When questioned about the function of their services, the owners of these companies are expectantly optimistic. They argue that their service allows people with low self-esteem or who are lonely to be able to ‘practise’ interacting. When questioned about the pornographic elements to their services they simply ask: what is the harm? If people want it, why not give it to them?.
I suppose the real question in all of this is: if an AI chat-bot tells you it’s in a relationship with you, does the relationship really exist? The answer is no. No, it does not.
These are computers, ones and zeros, trained and programmed by a human to make you think, feel and believe a particular thing. It is not alive or independent of thought. These companies only want to take your money, or other people’s money and nothing more. Ultimately, no matter what comfort people gain from talking to AI, it is not an actual person, although these companies may want you to feel like it is. Not to mention the horrific and brutal ways that select groups of men are choosing to use this technology.
Yes, you can dress your hyper-realistic AI chatbot however you wish and make it look whatever age you want. I will let you fill in the gaps from there. Ultimately no company should be exempt from regulation, especially when what they produce becomes synonymous with anti-social behaviour, sexism and pedophila.
I am no Luddite. Technology can be interesting, useful and exciting at the best of times.
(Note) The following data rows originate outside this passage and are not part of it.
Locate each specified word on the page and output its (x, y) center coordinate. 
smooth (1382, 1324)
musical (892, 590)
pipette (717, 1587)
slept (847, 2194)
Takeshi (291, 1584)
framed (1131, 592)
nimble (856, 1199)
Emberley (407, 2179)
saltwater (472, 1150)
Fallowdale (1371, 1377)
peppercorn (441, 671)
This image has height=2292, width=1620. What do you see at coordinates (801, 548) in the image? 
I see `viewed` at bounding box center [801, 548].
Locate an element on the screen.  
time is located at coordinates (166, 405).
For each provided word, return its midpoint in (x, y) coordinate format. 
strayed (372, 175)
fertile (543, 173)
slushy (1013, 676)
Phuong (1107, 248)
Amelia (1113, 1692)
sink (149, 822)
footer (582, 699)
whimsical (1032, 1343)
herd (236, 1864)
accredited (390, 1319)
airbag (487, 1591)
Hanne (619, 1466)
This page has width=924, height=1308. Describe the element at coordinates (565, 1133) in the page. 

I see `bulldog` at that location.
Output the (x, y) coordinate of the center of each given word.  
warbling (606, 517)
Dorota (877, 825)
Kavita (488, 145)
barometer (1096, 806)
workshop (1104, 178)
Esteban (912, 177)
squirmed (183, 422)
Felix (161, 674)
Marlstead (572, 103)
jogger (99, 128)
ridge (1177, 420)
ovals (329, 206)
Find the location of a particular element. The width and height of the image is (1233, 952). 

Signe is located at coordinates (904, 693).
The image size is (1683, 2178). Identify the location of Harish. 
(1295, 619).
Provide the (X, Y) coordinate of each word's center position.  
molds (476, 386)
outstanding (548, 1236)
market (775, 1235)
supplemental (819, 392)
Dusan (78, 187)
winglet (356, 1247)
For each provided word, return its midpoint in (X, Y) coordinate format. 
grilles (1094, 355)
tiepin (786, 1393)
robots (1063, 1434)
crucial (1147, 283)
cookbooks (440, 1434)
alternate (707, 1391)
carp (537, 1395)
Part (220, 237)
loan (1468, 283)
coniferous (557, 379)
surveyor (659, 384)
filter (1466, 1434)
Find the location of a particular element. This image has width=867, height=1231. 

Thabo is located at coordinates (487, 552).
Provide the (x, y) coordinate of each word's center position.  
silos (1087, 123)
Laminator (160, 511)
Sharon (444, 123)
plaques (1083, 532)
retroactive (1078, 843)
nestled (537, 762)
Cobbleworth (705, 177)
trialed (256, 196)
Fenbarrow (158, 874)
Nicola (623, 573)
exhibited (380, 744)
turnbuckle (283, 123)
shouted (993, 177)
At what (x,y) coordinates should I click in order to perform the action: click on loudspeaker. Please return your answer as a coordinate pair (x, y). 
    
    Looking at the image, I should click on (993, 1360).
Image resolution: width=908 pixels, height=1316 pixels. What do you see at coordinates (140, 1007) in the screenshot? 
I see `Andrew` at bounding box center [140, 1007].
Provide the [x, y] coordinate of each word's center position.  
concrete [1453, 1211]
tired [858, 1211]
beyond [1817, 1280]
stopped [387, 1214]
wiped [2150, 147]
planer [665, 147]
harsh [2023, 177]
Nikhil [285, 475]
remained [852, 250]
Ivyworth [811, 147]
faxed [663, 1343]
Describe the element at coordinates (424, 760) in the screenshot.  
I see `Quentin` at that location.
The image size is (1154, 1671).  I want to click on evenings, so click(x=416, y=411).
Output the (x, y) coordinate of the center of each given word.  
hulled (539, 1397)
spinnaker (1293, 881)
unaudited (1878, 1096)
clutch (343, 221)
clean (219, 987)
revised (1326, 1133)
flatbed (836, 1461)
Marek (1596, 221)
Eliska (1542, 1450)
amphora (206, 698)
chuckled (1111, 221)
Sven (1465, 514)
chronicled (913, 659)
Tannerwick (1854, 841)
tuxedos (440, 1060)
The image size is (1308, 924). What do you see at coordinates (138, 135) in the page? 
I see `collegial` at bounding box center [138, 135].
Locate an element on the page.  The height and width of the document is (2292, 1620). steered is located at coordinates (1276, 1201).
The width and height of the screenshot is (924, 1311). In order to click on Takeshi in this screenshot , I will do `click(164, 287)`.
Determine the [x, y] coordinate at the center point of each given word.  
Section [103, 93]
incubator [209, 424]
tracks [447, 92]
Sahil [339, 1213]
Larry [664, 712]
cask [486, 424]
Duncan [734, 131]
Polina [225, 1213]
Trying to ban or halt technological progress rarely, if ever, works. A more productive mindset is to start to regulate and guide development away from particular usages. However, what interests me within this topic, is why AI has gone in this particular direction.
Most of the men who run companies either providing AI products or the products to build AI are openly right-wing. Elon Musk being the most obvious example, but also the owner of Nvidia, Jensen Hueng, outwardly praising Trump’s reaction and support of AI growth. These people are not your friends, and they are becoming extremely powerful in an ever growing industry. There appears to be no counter-balance of a left-wing viewpoint coming through from AI companies. The left’s response to the phenomenon has effectively been to demonise it and pretend it isn’t happening.
If you want AI to be developing in a productive direction, someone on the left has to start developing products or regulations that provide an alternative to the right-wing orientated channels. Although there are widespread suspicions AI is a bubble, and it likely is to some degree, it is still being utilized so widely that some AI products will become indispensable. If we start allowing private, predominantly politically ring-wing companies to freely shape our romantic, sexual relationships, I imagine the outcome will not be the utopia we were promised.
At the end of the day this is a money game for those companies, but for the rest of us it is our real lives. As the number of individuals, predominantly male, that use AI chatbots to relieve whatever their internal desires, I wonder what those people will start to behave like in reality too.